# Start of SELECTED EXTRACT

Also, FWIW - I have bought and sold 3 motorcycles, and my current car on eBay.


----------



## Squidd (Sep 26, 2011)

I know a guy that bought a boat off e-bay...he's pretty happy with it...


----------



## -OvO- (Dec 31, 2011)

eherlihy said:


> Lseekr - the original post is almost 4 years old....


That's no problem if you just signed up to boost someone's google placement by spamming links in every web forum and blog you can find.


----------



## denverd0n (Jun 20, 2008)

-OvO- said:


> That's no problem if you just signed up to boost someone's google placement by spamming links in every web forum and blog you can find.


Yeah, very first post revives a 4-year-old thread to tout an online book. Some slight possibility that this is not spam, but I'd say only VERY slight.


----------



## Sailingking22 (Feb 17, 2012)

Do it!! I just bought the Hunter 30 off eBay a few weeks back down in Saint Pete. I paid the $500 deposit and drove down with a rental car. The boat looked as described so I paid him the rest and he handed me the title. Great deal. He did eBay as his house foreclosed and bank said --- get it out or we'll get it out. I sailed and motored her back to Pensacola, FL. Of course, I was prepared and encountered many issues but an awesome experience. Made it 511 miles .... lots of zig zagging as I followed the coast and made it fun. The downside: the price was great but the boat is old and not maintained. I get the feeling the first owner of 28 years did everything and the second guy of 2 years kind of ran this boat to the ground. To get her back to 100% I need a new Jib sail, some fresh side paint, sand the prop, some engine work, and plenty of wood work. But if you have the time and the passion I'd do it for sure.


----------



## kookievat2007 (Apr 25, 2012)

eric2802000 said:


> hi everybody,
> 
> i was checking out a boat on ebay, its a 1978 pearson 30. I was wondering what people thought. No particularly about the boat itself, but buying a boat from ebay in the first place. Ideas are welcomed. Heres a link to the boat on ebay.
> 
> ...


i did in 2007 mariner 32 out bid 26 . I would not bid with out being able to look over before i gave ck. If not what adv. Could back out of deal PS LOVE THE BOAT


----------



## snider (Jun 26, 2006)

I know this is an old thread but I got a steal on ebay about a year ago. Paid $1,500 for a Starwind 223 with a motor and trailer down in FL. The boat was turn key, put the mast and sails up and went sailing. It even came with a roller furling jib. The guy had replaced a lot of woodwork and had just gel coated the entire boat. I usually only hear of deals like that but I guess we all get lucky every once in awhile. It was a boat for my sister and her family as I already have a boat. They are still enjoying it.

# End of SELECTED EXTRACT
# Start of SUPPLIED MATERIAL

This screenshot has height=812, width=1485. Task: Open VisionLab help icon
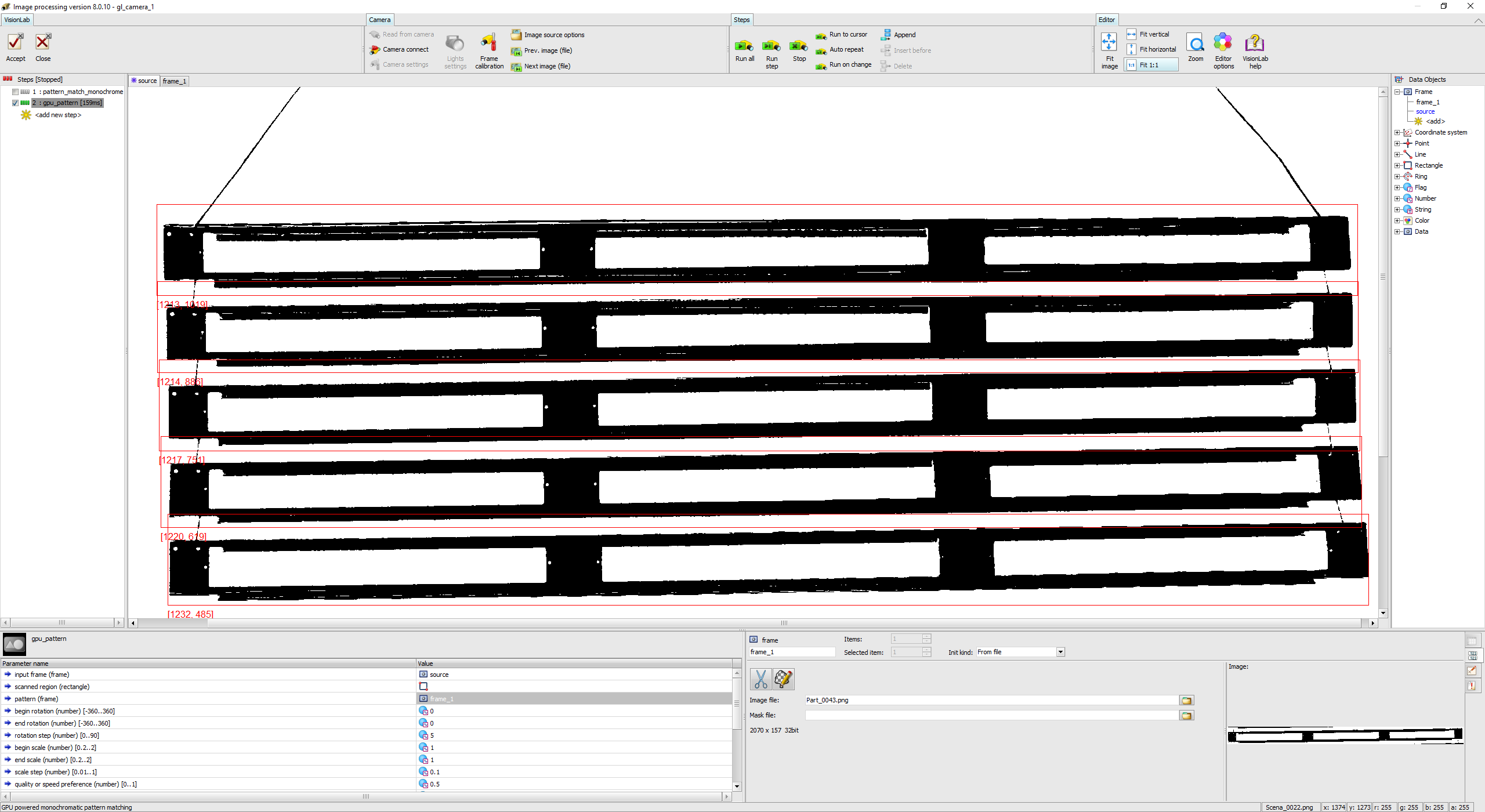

# End of SUPPLIED MATERIAL
# Start of SUPPLIED MATERIAL

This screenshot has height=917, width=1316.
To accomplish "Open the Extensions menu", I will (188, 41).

# End of SUPPLIED MATERIAL

TASK
Write the next part of the forum thread on buying a boat through eBay, starting after "They are still enjoying it."

RESULT OF THIS EXERCISE
----------



## Skipper Jer (Aug 26, 2008)

We found our boat on there. I made an offer on the auction site but the offer was below the reserve price. The auction ended without the boat being sold. I wanted that boat so I contacted the seller and we agreed to a price outside of the auction site. I traveled, I inspected, I paid. We happy with boat. Thats my story and I'm sticking to it. Something as expensive as a boat and as ambiguous as "not as described" keeps me from paying anything before I inspect.


----------



## windnutlarry (May 9, 2012)

Depends. I bought my 1983 Sovereign 17 on Ebay as a charity donation. Paid $580+$200 fees and brought it home. Biggest problem was all the sticky little maple tree cooties that finally had to be removed with acetone. That, and the 150 gal of rainwater sloshing around the cabin. I sanded and repainted the bottom with Aquakote, cleaned up the exterior teak, and have a great trailer sailer. The pucker factor is pretty high when you get that winning bid, but I have no regrets.


----------



## montenido (May 14, 2008)

Did anybody see the Kelly Peterson 44 that was just listed on the east coast? I contacted the seller and he agreed to a survey if I could get it done before the auction ended. Too bad I am on the west coast or I might have pursued it. I've bought several boats and large ticket items off of Craig's list with no problems, and a car from ebay. Do your research and see what happens.

Good luck, Bill


----------



## Richard61 (Mar 31, 2012)

Yes I bought a boat on E-Bay. However my purchace was a charity auction site (Rawhide Sales) I was able to inspect the boat but no seatrial. So far I am happy. PS they have a smaller pearson and a paceship this week. Like anything look at all the details and go with your heart. but listen to your brain. Richard


----------



## Richard61 (Mar 31, 2012)

> Yes I bought a boat on E-Bay. However my purchace was a charity auction site (Rawhide Sales) I was able to inspect the boat but no seatrial. So far I am happy. PS they have a smaller pearson and a paceship this week. Like anything look at all the details and go with your heart. but listen to your brain. Richard


 Well here I go again. I have bid on 2 more boats on E-Bay. Will find out Monday if my 1 boat will grow into a fleet of 3. Richard


----------



## pilotman (Jul 17, 2012)

Zombie thread, but I'll add my input. I sold my last boat (18' ski boat) on eBay. 
I welcomed buyers to look at it in person. Only one did, he didn't win.
I required a $200 deposit within several days of the end of the auction. If you didn't come to get it, non refundable. If you came to get it, and didn't like what you saw/thought I misrepresented, the deposit was refundable.
Payment due in full at the time of pickup.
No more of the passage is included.